The next day, Bucklew traded marijuana for six pieces of a hacksaw blade. That night he squeezed into the chamber again, climbed the pipe, and, hand-overhand like a child dangling from monkey bars, made his way across the bars on the ceiling until he was hanging directly under an air vent that led out onto the roof. Bucklew tried to use one of the hacksaw blades to cut the ceiling bars, but it was impossible for him to cut with one hand while holding onto a bar with his other. If he lost his grip, he would fall seventy feet. Disappointed, he returned to his cell.

All the next day, Bucklew puzzled over how he could support himself under the air vent long enough to saw through the ceiling bars. By late afternoon, he had a solution. He stole a steel roller from a law library typewriter and took an inch-wide strong canvas belt from a wire gurney that was hanging in his cellblock. He sewed two loops on the end of the belt, tucked the roller in his
pants, and crawled through the opening in his cell wall. This time when Bucklew reached the air vent in the ceiling, he flipped the canvas belt over several bars and slipped the steel roller through the loops. The contraption looked like a trapeze. He put one leg through and shifted his weight on the roller. It held. Now, he could cut through the ceiling bars.

Bucklew decided to only cut for thirty minutes each night in case guards happened by his cell during a surprise check. Each morning he marked his progress on a calendar in his cell. “I kept a running total on the calendar in plain sight. I knew the guards wouldn’t figure it out.”

Stated exercise A:
Can you copy, word for word, the part of the Bucklew escape passage that opens with the words containing "The next day, Bucklew traded" and closes with "to his cell."?

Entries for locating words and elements
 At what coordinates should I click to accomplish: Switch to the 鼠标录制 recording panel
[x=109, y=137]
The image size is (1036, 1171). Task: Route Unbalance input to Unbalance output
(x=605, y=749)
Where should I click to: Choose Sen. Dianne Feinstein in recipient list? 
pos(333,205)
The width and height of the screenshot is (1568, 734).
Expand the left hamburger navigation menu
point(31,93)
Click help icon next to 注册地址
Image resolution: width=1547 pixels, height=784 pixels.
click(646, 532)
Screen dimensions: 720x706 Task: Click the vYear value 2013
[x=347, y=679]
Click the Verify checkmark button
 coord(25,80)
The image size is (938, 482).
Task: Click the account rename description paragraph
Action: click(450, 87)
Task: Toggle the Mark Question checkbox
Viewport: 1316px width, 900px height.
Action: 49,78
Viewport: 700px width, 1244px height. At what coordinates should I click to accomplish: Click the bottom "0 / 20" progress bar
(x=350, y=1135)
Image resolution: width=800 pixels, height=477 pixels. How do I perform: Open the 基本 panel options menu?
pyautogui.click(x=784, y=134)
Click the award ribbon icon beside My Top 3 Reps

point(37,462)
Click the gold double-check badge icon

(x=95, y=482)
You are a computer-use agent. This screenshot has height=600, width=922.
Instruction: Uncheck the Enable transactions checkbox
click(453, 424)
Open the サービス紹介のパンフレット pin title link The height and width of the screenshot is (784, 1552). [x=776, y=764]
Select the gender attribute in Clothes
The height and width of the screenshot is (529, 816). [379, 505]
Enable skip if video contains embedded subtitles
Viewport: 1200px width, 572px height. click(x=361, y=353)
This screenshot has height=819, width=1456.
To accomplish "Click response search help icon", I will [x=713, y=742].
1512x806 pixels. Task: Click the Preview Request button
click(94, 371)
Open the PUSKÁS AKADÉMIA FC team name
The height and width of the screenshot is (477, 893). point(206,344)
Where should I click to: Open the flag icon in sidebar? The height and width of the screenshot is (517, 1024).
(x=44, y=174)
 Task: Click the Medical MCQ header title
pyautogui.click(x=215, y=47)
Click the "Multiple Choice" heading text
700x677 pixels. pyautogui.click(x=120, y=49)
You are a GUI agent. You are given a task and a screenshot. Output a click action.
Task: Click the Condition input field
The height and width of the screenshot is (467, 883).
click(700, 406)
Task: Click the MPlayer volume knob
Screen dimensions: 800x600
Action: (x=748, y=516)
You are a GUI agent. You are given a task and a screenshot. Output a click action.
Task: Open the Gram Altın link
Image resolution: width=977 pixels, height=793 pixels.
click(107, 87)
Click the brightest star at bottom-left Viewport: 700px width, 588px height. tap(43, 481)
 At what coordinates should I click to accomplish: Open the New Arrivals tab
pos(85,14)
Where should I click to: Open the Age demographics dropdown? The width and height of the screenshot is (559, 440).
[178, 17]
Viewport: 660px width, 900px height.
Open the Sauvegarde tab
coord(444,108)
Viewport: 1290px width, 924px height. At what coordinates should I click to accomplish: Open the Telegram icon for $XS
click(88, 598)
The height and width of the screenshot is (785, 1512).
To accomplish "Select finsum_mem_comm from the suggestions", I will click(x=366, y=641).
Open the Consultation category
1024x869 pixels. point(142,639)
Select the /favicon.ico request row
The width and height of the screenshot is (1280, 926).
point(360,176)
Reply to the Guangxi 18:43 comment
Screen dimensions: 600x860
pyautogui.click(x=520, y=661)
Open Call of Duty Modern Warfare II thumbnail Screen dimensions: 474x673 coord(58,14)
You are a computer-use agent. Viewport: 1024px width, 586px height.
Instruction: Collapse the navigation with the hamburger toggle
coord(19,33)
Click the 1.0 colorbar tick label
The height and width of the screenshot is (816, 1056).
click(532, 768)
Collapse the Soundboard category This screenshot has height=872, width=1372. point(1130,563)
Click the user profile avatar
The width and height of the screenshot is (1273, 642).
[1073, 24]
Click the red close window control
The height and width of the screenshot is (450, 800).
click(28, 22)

Stated exercise B:
Will you rewrite the records from their first line through the line containing "click(94, 371)", both included, replacing "checkbox" with "check box" and keeping everything else the same?

Correct result A:
The next day, Bucklew traded marijuana for six pieces of a hacksaw blade. That night he squeezed into the chamber again, climbed the pipe, and, hand-overhand like a child dangling from monkey bars, made his way across the bars on the ceiling until he was hanging directly under an air vent that led out onto the roof. Bucklew tried to use one of the hacksaw blades to cut the ceiling bars, but it was impossible for him to cut with one hand while holding onto a bar with his other. If he lost his grip, he would fall seventy feet. Disappointed, he returned to his cell.

Correct result B:
 At what coordinates should I click to accomplish: Switch to the 鼠标录制 recording panel
[x=109, y=137]
The image size is (1036, 1171). Task: Route Unbalance input to Unbalance output
(x=605, y=749)
Where should I click to: Choose Sen. Dianne Feinstein in recipient list? 
pos(333,205)
The width and height of the screenshot is (1568, 734).
Expand the left hamburger navigation menu
point(31,93)
Click help icon next to 注册地址
Image resolution: width=1547 pixels, height=784 pixels.
click(646, 532)
Screen dimensions: 720x706 Task: Click the vYear value 2013
[x=347, y=679]
Click the Verify checkmark button
 coord(25,80)
The image size is (938, 482).
Task: Click the account rename description paragraph
Action: click(450, 87)
Task: Toggle the Mark Question check box
Viewport: 1316px width, 900px height.
Action: 49,78
Viewport: 700px width, 1244px height. At what coordinates should I click to accomplish: Click the bottom "0 / 20" progress bar
(x=350, y=1135)
Image resolution: width=800 pixels, height=477 pixels. How do I perform: Open the 基本 panel options menu?
pyautogui.click(x=784, y=134)
Click the award ribbon icon beside My Top 3 Reps

point(37,462)
Click the gold double-check badge icon

(x=95, y=482)
You are a computer-use agent. This screenshot has height=600, width=922.
Instruction: Uncheck the Enable transactions check box
click(453, 424)
Open the サービス紹介のパンフレット pin title link The height and width of the screenshot is (784, 1552). [x=776, y=764]
Select the gender attribute in Clothes
The height and width of the screenshot is (529, 816). [379, 505]
Enable skip if video contains embedded subtitles
Viewport: 1200px width, 572px height. click(x=361, y=353)
This screenshot has height=819, width=1456.
To accomplish "Click response search help icon", I will [x=713, y=742].
1512x806 pixels. Task: Click the Preview Request button
click(94, 371)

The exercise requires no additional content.